Prompt-to-Policy: Agentic Engineering for Reinforcement Learning

The Reward Engineering Bottleneck

In reinforcement learning, the reward function defines what the policy should optimize. A simple instruction like "walk forward naturally" seems straightforward, but translating it into a mathematical objective that a learning algorithm can follow is anything but:

• Reward forward velocity? The policy maximizes speed at the expense of gait quality.
• Penalize uneven motion? The policy finds that not moving at all is the smoothest solution.
• Balance both terms?

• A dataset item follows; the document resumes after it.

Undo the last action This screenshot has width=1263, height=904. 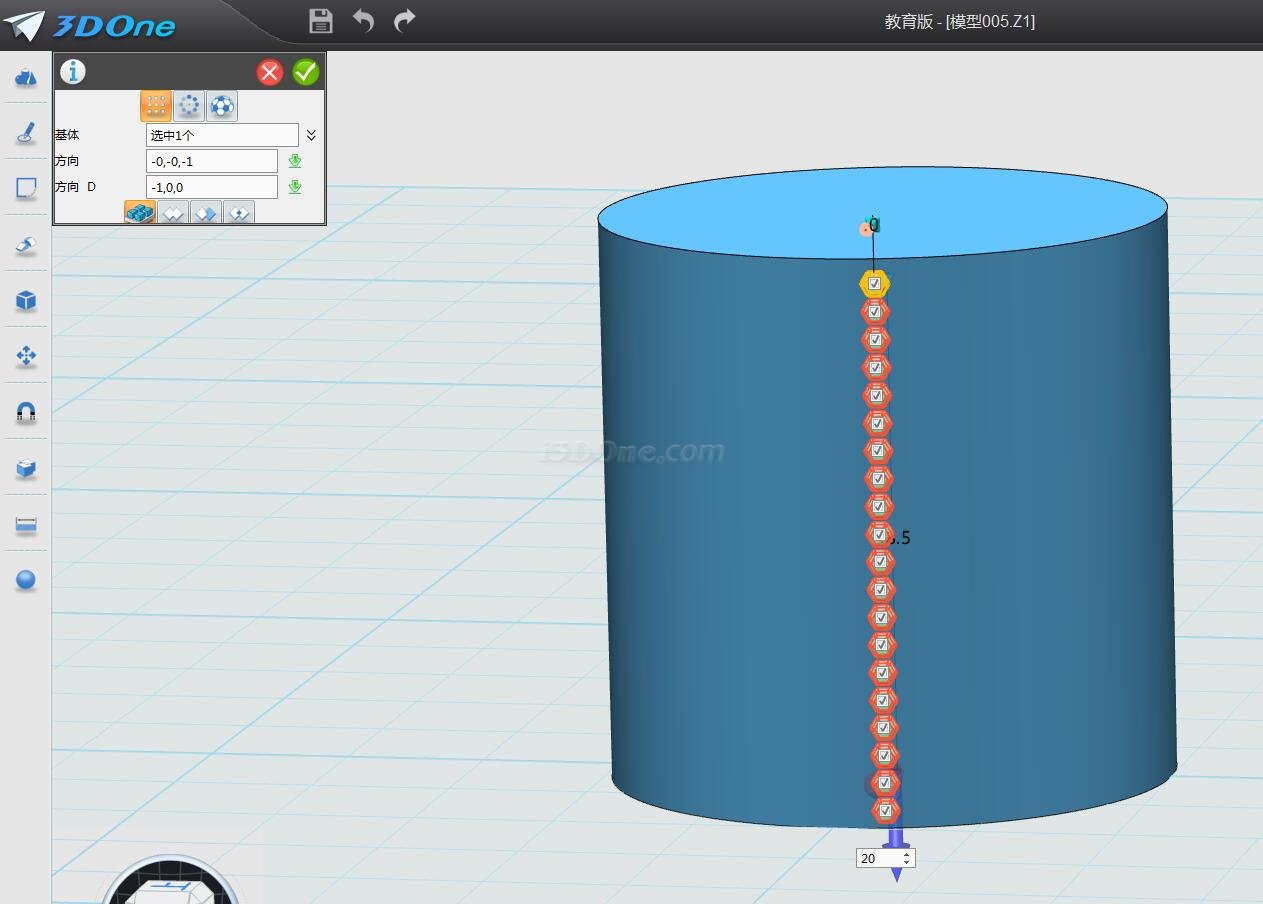(363, 21)
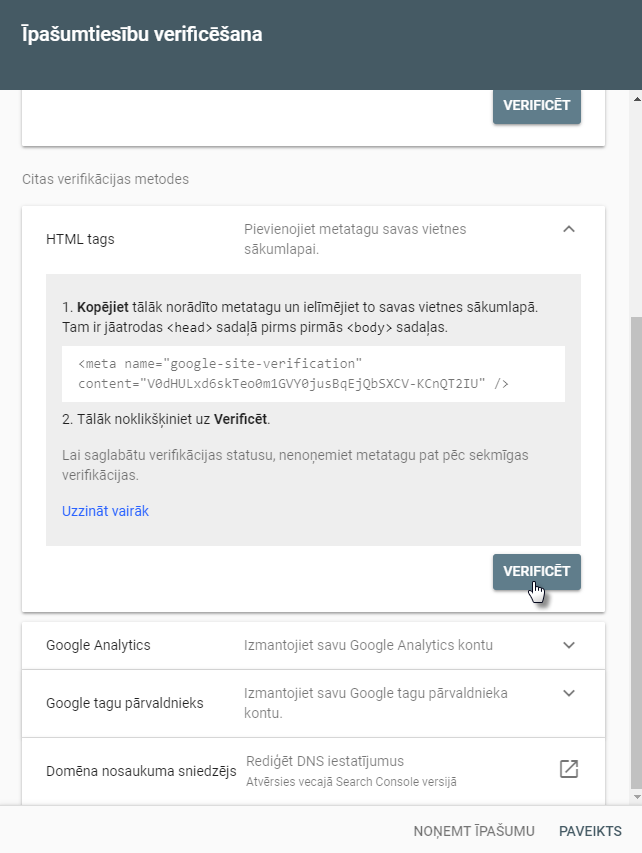
Task: Click the scrollbar up arrow
Action: (x=637, y=99)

The optimal trade-off varies across morphologies and tasks, and even a well-shaped reward can fail under the wrong hyperparameters.

This iterative process of writing, training, observing, and revising reward functions is called reward engineering. In practice, it consumes weeks of researcher time per task, requires deep domain expertise, and remains the primary bottleneck preventing RL from scaling to new tasks and environments.

Our Approach

Prompt-to-Policy (P2P) automates this entire cycle. The user provides a natural language description of the desired behavior. An LLM-based agent then iterates autonomously: it writes a reward function, trains a policy via RL, and judges the result through a multi-modal evaluation (combining code-based trajectory analysis with VLM video evaluation). If the behavior does not match the intent, the agent revises and retrains. The only input is a prompt; the output is a trained policy.

Where P2P Sits

Prior reward-engineering systems (Eureka, Text2Reward) use LLMs to iteratively refine reward functions, but each task requires a human-defined fitness metric, and the search modifies only the reward from the single previous iteration. General-purpose research agents (AutoResearch, AI Scientist v2) offer broader flexibility, but operate without RL-specific scaffolding: no structured behavior evaluation, no experiment lineage, no reward-aware guardrails.

P2P combines iterative reward writing with agentic flexibility, while adding structure specific to RL: multi-modal evaluation that generates scoring criteria automatically from the intent, joint reward and hyperparameter search with branching across the full experiment history, and guardrails (tiered lessons, code review, multi-judge synthesis) that keep the search grounded.

Key Design Decisions

1. Dual Judgment with Cross-Verification

Physics metrics alone miss qualitative aspects ("Is the gait natural?"); a VLM alone risks hallucination ("runs forward smoothly" when actually vibrating in place). P2P runs two independent judges in parallel: a Code Judge (LLM-authored evaluation of trajectory data) and a VLM Judge (vision-language model watching the rollout video). An LLM Synthesizer merges both scores, cross-checking disagreements by re-examining specific video moments or verifying physics data directly.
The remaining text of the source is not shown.